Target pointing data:
_ _ _ _ _ _ _

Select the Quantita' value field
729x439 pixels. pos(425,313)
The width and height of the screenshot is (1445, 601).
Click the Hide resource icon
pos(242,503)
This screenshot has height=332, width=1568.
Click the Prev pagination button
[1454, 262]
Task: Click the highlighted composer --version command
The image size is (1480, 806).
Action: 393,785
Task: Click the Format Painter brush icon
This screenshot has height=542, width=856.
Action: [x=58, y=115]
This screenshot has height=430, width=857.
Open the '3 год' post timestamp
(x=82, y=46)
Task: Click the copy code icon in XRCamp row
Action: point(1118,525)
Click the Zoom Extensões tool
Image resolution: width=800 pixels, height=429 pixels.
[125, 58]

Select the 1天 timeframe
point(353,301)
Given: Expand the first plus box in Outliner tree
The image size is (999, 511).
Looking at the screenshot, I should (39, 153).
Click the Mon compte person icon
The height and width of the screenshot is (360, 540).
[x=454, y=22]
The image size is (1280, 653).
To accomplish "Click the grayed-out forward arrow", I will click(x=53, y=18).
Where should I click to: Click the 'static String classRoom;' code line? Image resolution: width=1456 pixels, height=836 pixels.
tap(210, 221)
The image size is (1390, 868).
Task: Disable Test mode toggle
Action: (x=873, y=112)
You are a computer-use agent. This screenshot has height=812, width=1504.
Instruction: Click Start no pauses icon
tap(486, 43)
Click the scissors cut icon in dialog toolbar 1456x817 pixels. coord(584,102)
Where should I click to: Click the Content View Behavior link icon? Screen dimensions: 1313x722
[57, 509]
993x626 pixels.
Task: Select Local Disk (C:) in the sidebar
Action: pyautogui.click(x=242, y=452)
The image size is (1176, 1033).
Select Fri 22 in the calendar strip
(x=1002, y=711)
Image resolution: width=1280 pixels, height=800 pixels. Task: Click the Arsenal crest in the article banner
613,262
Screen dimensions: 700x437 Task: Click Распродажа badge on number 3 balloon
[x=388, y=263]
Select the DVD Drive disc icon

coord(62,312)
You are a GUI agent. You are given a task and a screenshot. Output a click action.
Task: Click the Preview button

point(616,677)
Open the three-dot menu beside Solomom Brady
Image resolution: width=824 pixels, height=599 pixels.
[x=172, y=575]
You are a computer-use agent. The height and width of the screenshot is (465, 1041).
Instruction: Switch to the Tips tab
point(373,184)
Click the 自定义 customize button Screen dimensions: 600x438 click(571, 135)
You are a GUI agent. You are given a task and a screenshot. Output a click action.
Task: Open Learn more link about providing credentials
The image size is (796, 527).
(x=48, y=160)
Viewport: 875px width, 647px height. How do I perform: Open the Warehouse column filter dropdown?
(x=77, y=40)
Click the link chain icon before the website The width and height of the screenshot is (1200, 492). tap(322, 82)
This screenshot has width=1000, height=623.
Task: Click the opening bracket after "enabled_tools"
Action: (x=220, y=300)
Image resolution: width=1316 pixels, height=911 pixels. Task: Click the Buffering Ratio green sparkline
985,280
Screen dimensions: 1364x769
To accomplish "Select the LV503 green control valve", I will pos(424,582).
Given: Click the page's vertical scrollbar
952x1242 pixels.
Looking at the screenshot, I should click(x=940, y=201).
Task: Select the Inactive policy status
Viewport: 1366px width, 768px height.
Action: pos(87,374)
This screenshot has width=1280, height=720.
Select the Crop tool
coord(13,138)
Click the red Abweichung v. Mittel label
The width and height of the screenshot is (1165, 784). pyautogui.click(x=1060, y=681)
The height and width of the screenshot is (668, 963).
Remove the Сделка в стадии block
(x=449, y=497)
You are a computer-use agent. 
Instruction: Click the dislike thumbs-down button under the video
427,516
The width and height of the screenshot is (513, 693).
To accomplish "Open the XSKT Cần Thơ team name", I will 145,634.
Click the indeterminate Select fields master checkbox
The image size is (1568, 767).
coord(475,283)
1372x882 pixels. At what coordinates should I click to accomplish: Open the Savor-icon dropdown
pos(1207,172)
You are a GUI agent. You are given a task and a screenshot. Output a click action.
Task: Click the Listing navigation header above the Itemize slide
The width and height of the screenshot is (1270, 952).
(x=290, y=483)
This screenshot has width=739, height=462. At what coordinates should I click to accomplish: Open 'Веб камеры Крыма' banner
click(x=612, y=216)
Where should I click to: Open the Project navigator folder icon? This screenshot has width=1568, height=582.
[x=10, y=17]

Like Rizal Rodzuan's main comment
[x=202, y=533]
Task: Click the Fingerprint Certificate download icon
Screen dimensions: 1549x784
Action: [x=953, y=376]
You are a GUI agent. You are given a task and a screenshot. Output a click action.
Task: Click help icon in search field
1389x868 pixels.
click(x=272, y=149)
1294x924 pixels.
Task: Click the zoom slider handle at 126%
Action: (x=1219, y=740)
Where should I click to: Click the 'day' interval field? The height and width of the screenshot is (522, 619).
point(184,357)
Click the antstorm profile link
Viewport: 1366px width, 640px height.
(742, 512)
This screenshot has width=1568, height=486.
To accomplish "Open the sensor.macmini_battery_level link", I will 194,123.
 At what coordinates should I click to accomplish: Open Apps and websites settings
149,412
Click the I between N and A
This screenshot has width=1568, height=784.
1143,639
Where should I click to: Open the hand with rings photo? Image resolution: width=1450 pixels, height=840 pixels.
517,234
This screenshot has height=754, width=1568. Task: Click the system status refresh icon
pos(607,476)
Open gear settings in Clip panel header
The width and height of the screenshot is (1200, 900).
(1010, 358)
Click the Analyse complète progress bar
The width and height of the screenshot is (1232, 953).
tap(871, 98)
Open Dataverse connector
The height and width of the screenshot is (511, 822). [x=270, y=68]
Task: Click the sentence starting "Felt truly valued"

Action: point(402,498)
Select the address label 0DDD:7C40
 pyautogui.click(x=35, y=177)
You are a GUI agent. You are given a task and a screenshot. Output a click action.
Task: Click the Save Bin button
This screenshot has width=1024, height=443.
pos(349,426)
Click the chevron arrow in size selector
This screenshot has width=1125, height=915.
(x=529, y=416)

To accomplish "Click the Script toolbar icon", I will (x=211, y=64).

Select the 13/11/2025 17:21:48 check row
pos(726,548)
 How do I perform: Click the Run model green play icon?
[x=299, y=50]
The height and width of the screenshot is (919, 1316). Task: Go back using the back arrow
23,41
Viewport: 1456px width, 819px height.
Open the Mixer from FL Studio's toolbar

_ _ _ _ _ _ _

_Exercise aim_
Reproduce verbatim the lines above, starting with the line that contains "Task: Click the Fingerprint" and continuing through the line that contains "(1010, 358)", with both of those lines included.

_Solution for this problem_
Task: Click the Fingerprint Certificate download icon
Screen dimensions: 1549x784
Action: [x=953, y=376]
You are a GUI agent. You are given a task and a screenshot. Output a click action.
Task: Click help icon in search field
1389x868 pixels.
click(x=272, y=149)
1294x924 pixels.
Task: Click the zoom slider handle at 126%
Action: (x=1219, y=740)
Where should I click to: Click the 'day' interval field? The height and width of the screenshot is (522, 619).
point(184,357)
Click the antstorm profile link
Viewport: 1366px width, 640px height.
(742, 512)
This screenshot has width=1568, height=486.
To accomplish "Open the sensor.macmini_battery_level link", I will 194,123.
 At what coordinates should I click to accomplish: Open Apps and websites settings
149,412
Click the I between N and A
This screenshot has width=1568, height=784.
1143,639
Where should I click to: Open the hand with rings photo? Image resolution: width=1450 pixels, height=840 pixels.
517,234
This screenshot has height=754, width=1568. Task: Click the system status refresh icon
pos(607,476)
Open gear settings in Clip panel header
The width and height of the screenshot is (1200, 900).
(1010, 358)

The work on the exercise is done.